Reproduce exactly the lines beginning with the line that contains "The image size is (1147, 427)." and ending at the final line of the material below.

» **DATA TO EXAMINE**:
• • • • • • •

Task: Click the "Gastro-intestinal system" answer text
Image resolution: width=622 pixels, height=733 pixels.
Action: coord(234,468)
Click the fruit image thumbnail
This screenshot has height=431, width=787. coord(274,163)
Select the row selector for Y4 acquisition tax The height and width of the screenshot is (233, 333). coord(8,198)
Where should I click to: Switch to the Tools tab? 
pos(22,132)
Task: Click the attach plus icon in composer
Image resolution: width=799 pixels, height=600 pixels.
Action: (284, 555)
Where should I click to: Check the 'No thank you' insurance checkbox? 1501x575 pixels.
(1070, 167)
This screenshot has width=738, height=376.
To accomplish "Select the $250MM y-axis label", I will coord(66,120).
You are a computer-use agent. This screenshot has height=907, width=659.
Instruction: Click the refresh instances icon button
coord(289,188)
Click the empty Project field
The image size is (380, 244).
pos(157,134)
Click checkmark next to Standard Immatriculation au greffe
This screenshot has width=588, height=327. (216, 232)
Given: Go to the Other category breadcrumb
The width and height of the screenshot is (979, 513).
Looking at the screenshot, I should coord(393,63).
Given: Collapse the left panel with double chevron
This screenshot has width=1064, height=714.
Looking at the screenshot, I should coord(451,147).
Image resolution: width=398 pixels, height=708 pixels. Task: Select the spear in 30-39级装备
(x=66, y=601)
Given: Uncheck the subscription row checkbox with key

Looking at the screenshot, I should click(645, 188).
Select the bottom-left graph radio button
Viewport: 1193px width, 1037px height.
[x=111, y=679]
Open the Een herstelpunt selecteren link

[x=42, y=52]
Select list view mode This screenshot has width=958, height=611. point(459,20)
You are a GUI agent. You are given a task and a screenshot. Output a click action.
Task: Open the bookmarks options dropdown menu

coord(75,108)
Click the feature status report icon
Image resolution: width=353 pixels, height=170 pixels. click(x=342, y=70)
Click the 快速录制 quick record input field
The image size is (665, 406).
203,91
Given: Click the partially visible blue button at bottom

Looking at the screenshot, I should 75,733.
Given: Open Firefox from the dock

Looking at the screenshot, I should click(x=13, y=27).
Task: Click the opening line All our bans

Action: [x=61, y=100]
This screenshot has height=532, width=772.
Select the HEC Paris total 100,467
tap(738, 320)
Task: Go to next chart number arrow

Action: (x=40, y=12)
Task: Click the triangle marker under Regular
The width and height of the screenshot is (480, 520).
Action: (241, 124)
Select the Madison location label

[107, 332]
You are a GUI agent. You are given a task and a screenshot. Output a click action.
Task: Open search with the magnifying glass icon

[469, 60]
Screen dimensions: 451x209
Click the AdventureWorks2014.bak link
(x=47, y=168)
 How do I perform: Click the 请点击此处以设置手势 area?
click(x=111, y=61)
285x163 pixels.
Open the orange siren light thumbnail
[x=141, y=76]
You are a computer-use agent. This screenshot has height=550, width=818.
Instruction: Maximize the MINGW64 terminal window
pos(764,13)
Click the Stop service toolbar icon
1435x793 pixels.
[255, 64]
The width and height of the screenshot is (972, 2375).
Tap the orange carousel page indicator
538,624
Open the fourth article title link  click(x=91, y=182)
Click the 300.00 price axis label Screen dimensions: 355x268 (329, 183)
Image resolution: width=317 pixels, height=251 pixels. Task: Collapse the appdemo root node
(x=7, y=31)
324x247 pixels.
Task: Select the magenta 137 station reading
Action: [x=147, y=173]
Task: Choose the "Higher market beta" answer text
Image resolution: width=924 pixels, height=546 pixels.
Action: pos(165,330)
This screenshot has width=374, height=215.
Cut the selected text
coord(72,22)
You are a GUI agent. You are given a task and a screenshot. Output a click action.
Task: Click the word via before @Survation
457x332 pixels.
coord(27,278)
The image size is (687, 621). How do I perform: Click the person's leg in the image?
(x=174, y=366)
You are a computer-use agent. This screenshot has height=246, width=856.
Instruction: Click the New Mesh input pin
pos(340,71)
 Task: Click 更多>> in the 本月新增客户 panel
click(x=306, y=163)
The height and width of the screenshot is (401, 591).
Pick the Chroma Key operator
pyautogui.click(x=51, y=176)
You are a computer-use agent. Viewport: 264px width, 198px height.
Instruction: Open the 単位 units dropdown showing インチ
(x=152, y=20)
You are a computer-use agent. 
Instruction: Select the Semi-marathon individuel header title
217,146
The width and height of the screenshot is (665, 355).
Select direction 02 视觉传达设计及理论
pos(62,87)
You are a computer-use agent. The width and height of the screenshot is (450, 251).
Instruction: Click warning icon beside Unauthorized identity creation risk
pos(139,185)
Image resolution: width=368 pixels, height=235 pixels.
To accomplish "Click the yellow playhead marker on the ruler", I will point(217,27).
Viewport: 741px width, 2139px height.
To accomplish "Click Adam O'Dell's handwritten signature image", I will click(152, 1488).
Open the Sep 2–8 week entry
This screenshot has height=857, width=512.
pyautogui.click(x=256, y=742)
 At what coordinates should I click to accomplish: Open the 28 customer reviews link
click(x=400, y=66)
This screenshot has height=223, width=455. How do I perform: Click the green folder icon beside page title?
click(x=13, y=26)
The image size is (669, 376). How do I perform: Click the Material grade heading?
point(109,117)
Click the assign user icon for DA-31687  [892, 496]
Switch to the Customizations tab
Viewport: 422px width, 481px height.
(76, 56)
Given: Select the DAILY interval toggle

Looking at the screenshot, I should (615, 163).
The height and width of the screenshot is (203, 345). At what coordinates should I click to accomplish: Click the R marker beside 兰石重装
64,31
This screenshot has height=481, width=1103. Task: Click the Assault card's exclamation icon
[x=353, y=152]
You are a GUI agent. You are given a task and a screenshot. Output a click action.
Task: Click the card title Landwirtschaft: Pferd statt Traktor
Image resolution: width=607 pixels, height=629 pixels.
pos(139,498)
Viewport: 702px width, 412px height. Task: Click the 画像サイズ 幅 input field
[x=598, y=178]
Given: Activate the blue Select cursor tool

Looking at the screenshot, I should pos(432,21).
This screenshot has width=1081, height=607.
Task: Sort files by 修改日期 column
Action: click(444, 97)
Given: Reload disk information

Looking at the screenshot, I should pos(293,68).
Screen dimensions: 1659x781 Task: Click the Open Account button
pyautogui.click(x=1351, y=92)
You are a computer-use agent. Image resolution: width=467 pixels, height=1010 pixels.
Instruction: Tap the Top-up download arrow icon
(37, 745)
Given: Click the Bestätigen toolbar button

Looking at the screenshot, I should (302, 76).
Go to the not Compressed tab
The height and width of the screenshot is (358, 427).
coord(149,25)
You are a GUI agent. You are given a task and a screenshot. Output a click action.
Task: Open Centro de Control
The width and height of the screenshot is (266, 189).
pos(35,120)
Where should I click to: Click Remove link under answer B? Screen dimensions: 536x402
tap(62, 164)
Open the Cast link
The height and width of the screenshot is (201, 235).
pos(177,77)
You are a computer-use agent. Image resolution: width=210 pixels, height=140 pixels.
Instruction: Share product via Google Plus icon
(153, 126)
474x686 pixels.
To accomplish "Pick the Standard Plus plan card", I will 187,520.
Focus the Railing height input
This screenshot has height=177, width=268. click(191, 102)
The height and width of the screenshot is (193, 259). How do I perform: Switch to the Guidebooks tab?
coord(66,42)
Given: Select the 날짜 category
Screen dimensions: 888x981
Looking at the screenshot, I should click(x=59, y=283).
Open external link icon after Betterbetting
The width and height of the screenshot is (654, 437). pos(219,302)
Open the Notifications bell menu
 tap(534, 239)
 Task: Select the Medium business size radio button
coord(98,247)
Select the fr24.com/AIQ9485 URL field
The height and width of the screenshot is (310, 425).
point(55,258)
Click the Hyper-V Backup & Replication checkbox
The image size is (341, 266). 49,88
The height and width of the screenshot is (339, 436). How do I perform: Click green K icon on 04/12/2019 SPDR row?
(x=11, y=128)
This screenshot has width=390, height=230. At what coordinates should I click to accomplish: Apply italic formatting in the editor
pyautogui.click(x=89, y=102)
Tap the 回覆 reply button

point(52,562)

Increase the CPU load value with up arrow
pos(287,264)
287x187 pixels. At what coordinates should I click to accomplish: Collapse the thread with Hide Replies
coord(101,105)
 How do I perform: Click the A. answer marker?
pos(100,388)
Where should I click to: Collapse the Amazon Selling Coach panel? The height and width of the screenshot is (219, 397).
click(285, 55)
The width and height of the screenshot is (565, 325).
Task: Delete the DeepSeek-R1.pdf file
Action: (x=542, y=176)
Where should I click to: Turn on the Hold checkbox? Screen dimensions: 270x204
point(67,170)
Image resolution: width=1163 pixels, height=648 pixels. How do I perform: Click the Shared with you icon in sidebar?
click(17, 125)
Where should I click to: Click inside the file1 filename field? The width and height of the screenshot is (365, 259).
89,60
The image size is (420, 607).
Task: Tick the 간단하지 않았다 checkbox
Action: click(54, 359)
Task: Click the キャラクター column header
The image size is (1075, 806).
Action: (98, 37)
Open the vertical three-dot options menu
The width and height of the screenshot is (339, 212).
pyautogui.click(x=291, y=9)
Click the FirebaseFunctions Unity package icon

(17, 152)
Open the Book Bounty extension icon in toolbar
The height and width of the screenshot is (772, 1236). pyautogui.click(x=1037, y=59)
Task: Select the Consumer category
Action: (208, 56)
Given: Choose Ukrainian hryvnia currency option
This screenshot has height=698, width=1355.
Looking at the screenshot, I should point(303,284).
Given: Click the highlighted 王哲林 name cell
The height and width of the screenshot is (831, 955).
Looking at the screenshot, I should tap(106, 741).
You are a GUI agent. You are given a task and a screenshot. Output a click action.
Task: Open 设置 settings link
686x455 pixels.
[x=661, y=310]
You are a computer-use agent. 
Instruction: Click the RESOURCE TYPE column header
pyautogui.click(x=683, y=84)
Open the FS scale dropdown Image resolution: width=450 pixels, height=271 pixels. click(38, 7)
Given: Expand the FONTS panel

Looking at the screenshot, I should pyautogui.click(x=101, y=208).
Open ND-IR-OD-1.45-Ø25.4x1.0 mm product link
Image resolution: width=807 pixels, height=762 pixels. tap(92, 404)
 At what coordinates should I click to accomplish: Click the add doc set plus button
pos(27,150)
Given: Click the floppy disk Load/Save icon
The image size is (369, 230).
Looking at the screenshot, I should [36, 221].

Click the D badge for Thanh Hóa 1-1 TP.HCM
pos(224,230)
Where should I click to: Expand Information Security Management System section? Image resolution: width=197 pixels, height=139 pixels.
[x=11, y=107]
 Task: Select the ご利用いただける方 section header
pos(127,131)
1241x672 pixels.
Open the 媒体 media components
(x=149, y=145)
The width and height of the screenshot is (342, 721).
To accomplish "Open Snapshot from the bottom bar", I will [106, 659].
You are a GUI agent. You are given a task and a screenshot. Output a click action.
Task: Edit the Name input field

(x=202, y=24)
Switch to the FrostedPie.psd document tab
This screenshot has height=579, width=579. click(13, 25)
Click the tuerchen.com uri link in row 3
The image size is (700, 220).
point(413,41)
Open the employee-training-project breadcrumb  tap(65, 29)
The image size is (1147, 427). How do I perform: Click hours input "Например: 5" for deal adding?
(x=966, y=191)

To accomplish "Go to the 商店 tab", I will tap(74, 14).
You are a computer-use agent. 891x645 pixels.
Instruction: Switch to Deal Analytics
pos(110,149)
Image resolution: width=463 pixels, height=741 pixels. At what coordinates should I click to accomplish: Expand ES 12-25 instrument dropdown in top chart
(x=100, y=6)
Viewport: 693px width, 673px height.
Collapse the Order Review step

• • • • • • •

» **EXERCISE OUTPUT**:
The image size is (1147, 427). How do I perform: Click hours input "Например: 5" for deal adding?
(x=966, y=191)

To accomplish "Go to the 商店 tab", I will tap(74, 14).
You are a computer-use agent. 891x645 pixels.
Instruction: Switch to Deal Analytics
pos(110,149)
Image resolution: width=463 pixels, height=741 pixels. At what coordinates should I click to accomplish: Expand ES 12-25 instrument dropdown in top chart
(x=100, y=6)
Viewport: 693px width, 673px height.
Collapse the Order Review step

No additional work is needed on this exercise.